- _The problem_:
Rewrite the material with every occurrence of "screenshot" replaced by "image" and everything else unchanged. Leave out the pictures.

- _Entries_:

.....

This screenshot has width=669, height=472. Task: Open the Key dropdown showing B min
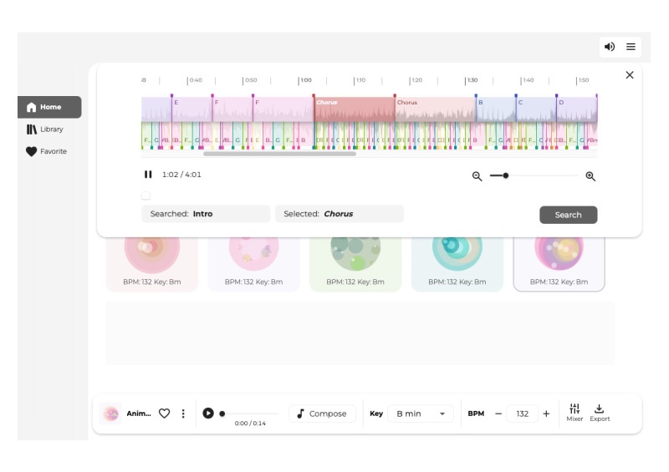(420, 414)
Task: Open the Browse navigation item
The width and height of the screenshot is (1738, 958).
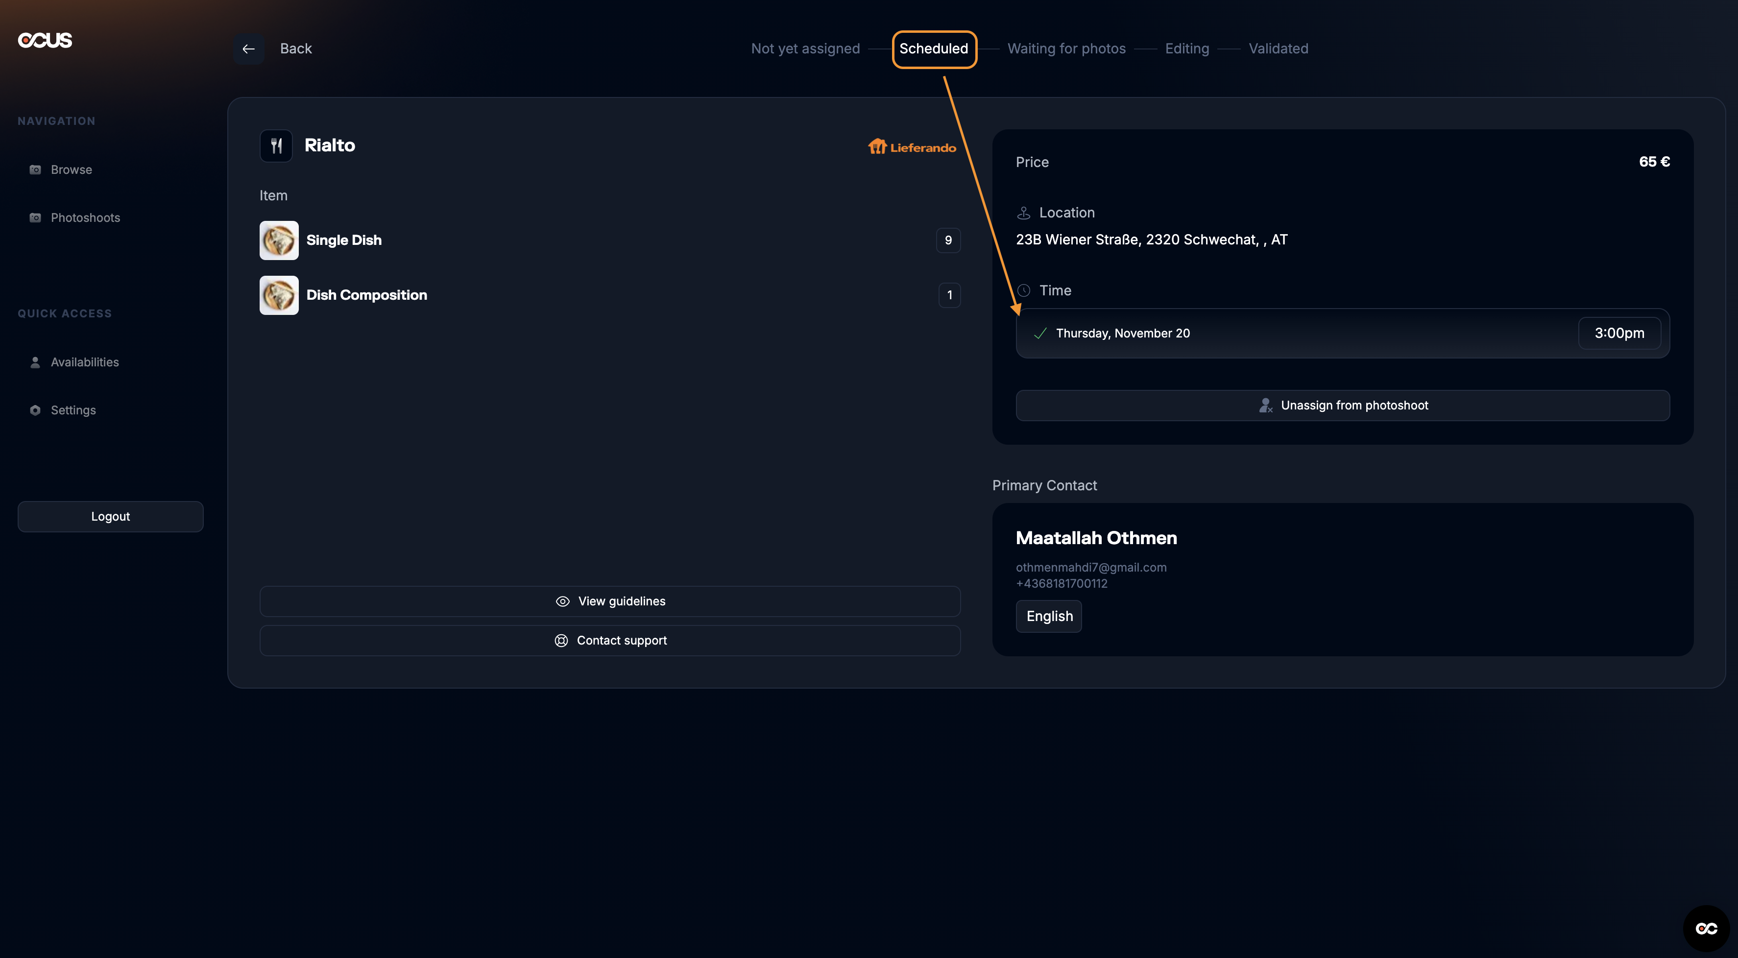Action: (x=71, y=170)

.....

- _Answer for the task_:
This image has width=669, height=472. Task: Open the Key dropdown showing B min
(420, 414)
Task: Open the Browse navigation item
The width and height of the image is (1738, 958).
Action: (x=71, y=170)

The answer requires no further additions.